Perhaps we should make exceptions when it suits us. Except the need for exceptions never ceases if such an attitude is adopted. The grand juror who is bring suit against the District Attorney is doing so not for the cause of justice or even it its name. But rather an individual who has some emotional need to open up on the subject of the presentation of the evidence to that grand jury. We do not allow lawyers to serve on grand juries for a very good reason and that is conflict in interest. The individual who is bringing suit has no legal training, no understanding of the law in all its implications, so just what can this individual say that would shed light on the grand jury procedures? Now much of the evidence and the various testimonies have been made public. But beyond that, what else is there to debate? You think McCulloch’s handling of the case is suspect? Maybe so, but is a grand jury member the one to be in judgment of the handling? What new insight is to be gained? And even if Darren Wilson had been indicted and brought to trail, and that trial would occur many years in the future, it would not be speedy in the rush to judgment many in the public demand, that opens up another can of worms. After all, where would such a trial be held? We must assure that it would be a fair trial. Would all prospective black jurors be challenges as biased against the defendant?
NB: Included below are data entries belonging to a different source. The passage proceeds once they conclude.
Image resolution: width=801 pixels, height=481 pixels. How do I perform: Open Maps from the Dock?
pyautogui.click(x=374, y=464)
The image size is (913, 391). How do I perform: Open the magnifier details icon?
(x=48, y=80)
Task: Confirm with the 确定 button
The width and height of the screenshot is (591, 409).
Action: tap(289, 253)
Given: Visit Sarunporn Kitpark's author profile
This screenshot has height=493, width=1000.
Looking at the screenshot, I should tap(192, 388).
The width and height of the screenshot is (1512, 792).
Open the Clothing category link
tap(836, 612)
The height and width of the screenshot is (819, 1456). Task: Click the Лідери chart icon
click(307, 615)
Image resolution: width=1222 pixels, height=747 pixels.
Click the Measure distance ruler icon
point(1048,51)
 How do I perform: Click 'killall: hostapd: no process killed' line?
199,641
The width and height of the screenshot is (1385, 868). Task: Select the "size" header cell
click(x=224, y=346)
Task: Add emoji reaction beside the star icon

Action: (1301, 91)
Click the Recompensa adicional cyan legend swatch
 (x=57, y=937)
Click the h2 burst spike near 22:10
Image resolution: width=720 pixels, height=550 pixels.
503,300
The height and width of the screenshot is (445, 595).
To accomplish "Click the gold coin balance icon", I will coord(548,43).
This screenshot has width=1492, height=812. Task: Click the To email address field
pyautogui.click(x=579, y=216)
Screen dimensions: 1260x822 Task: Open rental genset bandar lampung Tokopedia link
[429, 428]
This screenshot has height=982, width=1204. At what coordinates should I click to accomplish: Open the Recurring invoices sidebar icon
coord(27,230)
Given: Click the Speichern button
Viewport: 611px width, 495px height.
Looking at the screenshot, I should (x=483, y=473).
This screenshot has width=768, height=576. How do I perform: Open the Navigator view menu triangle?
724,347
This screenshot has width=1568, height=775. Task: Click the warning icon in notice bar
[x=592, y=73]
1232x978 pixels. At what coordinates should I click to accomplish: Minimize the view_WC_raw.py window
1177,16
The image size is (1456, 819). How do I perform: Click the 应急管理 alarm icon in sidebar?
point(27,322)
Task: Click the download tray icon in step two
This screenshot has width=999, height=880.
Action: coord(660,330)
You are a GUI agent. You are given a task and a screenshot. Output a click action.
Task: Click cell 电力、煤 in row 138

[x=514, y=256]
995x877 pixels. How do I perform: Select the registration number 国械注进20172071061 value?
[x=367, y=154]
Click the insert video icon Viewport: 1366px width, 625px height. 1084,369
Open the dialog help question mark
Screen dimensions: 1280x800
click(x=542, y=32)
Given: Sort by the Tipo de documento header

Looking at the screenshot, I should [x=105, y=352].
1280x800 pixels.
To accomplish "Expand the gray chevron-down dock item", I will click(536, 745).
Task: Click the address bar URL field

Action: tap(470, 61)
That is a very valid point when we consider the defendant’s right to a fair trial. In fact, due to the nature of the news coverage we might never be sure that a fair trial could be held. So how does this former grand juror feel that speaking about the procedures will help with the so called racial divide? It’s only a racial divide because the leaders of institutional race baiting have made it an issue that inflames the emotions and not the understandings of so many unthinking people. The only thing that is to be served is that grand juror’s personal vanity and with to become infamous in the history of racism. And yes, it is racism of the worst kind.